__INSTRUCTION__. Copy the lines below word for word, from the line holding "Open the Misc category" through the final line of the items, inclusive.

----- EXTRACTED INFORMATION -----

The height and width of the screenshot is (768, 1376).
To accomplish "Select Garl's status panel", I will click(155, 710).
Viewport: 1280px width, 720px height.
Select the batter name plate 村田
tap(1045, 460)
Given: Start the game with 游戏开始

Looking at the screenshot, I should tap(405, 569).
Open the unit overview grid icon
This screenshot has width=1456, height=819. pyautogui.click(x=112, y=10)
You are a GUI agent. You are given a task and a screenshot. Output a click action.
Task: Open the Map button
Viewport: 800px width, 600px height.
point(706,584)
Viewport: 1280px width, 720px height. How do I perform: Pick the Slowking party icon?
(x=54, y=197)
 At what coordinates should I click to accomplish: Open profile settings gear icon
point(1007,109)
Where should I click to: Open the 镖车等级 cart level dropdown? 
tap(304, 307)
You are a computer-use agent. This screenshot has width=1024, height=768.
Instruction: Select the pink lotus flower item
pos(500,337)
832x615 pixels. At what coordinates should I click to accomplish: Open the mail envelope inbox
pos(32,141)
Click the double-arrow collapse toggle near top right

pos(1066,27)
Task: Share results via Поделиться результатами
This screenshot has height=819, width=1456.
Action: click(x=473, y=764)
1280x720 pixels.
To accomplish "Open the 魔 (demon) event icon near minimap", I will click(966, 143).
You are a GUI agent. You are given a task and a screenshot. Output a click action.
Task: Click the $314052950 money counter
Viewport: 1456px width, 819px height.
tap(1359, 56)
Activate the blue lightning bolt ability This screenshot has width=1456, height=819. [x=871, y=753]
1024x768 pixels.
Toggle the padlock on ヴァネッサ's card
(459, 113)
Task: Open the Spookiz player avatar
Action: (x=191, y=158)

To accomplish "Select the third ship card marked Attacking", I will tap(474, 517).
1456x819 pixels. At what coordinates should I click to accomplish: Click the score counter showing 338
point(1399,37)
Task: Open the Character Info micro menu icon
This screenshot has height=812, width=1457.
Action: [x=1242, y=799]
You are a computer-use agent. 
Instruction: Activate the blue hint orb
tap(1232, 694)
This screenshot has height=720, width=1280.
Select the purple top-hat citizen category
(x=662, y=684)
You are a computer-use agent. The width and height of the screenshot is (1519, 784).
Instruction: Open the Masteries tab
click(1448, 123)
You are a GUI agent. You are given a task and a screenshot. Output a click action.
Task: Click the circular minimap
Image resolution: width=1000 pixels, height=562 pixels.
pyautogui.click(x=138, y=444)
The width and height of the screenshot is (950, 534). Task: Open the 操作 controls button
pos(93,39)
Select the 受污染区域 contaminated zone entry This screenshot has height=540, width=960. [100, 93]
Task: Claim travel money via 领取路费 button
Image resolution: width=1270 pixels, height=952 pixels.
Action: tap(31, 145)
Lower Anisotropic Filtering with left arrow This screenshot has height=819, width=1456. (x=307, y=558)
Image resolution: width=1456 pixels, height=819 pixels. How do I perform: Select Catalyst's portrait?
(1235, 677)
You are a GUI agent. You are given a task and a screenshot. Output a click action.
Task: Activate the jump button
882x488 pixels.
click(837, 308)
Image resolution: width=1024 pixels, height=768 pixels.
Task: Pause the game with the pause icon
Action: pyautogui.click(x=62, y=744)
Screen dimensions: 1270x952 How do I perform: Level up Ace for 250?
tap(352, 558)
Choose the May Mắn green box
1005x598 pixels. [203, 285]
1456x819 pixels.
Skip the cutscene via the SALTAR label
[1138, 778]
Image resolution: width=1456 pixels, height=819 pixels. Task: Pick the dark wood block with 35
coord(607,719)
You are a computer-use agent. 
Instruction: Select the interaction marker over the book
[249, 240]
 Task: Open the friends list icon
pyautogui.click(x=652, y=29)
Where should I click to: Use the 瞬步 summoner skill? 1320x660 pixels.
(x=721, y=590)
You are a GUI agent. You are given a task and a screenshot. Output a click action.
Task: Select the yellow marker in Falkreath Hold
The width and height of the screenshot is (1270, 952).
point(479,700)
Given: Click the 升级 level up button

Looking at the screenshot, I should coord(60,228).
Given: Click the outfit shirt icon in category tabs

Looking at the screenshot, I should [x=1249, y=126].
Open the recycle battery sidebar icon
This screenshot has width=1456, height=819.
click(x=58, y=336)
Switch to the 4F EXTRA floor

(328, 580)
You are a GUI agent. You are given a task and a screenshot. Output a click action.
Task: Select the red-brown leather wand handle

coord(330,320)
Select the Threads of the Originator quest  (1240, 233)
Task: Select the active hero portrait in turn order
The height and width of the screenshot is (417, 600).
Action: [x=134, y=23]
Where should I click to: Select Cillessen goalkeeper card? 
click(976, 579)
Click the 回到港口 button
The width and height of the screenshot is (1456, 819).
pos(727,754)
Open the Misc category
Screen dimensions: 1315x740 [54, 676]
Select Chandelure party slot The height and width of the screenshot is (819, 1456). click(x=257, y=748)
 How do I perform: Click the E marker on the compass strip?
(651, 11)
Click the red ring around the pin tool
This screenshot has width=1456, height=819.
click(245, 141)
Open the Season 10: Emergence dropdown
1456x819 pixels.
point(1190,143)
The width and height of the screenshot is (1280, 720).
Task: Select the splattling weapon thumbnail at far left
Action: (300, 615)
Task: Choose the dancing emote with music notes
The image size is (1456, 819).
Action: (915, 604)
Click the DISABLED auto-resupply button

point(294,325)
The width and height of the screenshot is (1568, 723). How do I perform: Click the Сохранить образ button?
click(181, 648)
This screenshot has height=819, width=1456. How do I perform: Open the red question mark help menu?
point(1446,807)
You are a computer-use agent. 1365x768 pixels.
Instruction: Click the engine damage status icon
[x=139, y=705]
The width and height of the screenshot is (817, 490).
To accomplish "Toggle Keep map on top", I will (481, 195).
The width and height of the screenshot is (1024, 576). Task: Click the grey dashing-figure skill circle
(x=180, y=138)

-----

__THE ANSWER__.
Open the Misc category
Screen dimensions: 1315x740 [54, 676]
Select Chandelure party slot The height and width of the screenshot is (819, 1456). click(x=257, y=748)
 How do I perform: Click the E marker on the compass strip?
(651, 11)
Click the red ring around the pin tool
This screenshot has width=1456, height=819.
click(245, 141)
Open the Season 10: Emergence dropdown
1456x819 pixels.
point(1190,143)
The width and height of the screenshot is (1280, 720).
Task: Select the splattling weapon thumbnail at far left
Action: (300, 615)
Task: Choose the dancing emote with music notes
The image size is (1456, 819).
Action: (915, 604)
Click the DISABLED auto-resupply button

point(294,325)
The width and height of the screenshot is (1568, 723). How do I perform: Click the Сохранить образ button?
click(181, 648)
This screenshot has height=819, width=1456. How do I perform: Open the red question mark help menu?
point(1446,807)
You are a computer-use agent. 1365x768 pixels.
Instruction: Click the engine damage status icon
[x=139, y=705]
The width and height of the screenshot is (817, 490).
To accomplish "Toggle Keep map on top", I will (481, 195).
The width and height of the screenshot is (1024, 576). Task: Click the grey dashing-figure skill circle
(x=180, y=138)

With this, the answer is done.